[Opening Material for this exercise section]

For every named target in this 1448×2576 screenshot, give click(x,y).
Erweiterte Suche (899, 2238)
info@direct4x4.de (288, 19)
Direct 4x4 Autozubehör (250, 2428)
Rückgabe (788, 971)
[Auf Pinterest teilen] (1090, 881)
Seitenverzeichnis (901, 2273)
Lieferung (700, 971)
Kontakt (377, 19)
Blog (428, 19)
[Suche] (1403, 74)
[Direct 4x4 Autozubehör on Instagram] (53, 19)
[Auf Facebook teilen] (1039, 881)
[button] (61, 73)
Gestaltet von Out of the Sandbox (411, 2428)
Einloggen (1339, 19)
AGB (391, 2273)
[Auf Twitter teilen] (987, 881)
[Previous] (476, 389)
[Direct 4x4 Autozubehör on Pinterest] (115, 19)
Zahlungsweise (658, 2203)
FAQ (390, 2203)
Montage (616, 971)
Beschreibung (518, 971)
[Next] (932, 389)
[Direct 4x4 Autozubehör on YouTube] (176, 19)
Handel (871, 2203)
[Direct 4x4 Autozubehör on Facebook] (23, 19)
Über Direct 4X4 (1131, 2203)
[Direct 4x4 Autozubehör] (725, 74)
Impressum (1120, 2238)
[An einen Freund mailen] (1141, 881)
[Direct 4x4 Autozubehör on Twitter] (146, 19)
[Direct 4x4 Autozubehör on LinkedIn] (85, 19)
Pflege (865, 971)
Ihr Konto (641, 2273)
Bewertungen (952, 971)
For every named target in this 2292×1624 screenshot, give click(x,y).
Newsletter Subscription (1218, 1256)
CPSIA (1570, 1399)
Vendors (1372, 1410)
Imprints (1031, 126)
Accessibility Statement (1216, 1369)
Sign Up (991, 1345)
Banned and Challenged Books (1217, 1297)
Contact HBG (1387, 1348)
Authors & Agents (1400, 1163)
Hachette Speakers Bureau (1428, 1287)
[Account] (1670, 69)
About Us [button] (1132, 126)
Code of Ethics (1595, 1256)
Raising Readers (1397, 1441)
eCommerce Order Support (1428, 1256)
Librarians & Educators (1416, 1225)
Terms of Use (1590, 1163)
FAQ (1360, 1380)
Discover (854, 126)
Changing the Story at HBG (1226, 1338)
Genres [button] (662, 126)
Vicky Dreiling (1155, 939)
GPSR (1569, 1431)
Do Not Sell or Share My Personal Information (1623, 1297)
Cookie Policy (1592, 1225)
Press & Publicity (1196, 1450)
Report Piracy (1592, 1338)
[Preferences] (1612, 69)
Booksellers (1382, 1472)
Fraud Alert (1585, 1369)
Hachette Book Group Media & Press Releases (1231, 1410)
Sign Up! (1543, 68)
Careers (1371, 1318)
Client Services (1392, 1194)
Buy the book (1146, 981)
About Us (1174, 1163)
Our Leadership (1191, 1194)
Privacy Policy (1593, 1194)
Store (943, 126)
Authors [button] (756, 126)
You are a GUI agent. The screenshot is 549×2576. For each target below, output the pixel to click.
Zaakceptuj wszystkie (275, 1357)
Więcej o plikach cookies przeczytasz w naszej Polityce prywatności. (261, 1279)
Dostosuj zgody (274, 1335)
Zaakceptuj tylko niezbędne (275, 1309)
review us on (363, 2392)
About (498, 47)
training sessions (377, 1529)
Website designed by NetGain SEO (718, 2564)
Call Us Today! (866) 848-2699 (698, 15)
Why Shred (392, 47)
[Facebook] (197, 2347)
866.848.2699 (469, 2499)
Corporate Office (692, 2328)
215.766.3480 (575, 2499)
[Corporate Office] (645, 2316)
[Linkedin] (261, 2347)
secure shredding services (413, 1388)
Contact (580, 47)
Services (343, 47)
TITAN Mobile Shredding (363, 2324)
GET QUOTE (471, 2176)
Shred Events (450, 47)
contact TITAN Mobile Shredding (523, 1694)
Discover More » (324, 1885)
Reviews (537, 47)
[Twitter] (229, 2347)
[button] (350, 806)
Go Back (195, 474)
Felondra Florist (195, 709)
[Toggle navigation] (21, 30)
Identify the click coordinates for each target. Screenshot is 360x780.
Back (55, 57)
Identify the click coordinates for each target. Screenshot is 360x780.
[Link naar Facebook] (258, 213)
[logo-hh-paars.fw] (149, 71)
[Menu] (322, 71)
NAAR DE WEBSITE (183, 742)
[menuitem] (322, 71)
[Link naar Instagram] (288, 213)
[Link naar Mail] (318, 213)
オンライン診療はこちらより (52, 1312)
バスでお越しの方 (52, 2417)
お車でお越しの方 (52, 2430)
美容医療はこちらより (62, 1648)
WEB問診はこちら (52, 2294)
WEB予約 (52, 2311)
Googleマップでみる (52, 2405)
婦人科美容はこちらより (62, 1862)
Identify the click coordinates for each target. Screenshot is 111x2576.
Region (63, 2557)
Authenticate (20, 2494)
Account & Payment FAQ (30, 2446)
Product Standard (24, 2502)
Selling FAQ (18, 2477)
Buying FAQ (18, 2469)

[Closing Material for this exercise section]

Your instructions ▸
Read the entries and show each line that mentions "give".

Completed exercise ▸
For every named target in this 1448×2576 screenshot, give click(x,y).
For every named target in this 2292×1624 screenshot, give click(x,y).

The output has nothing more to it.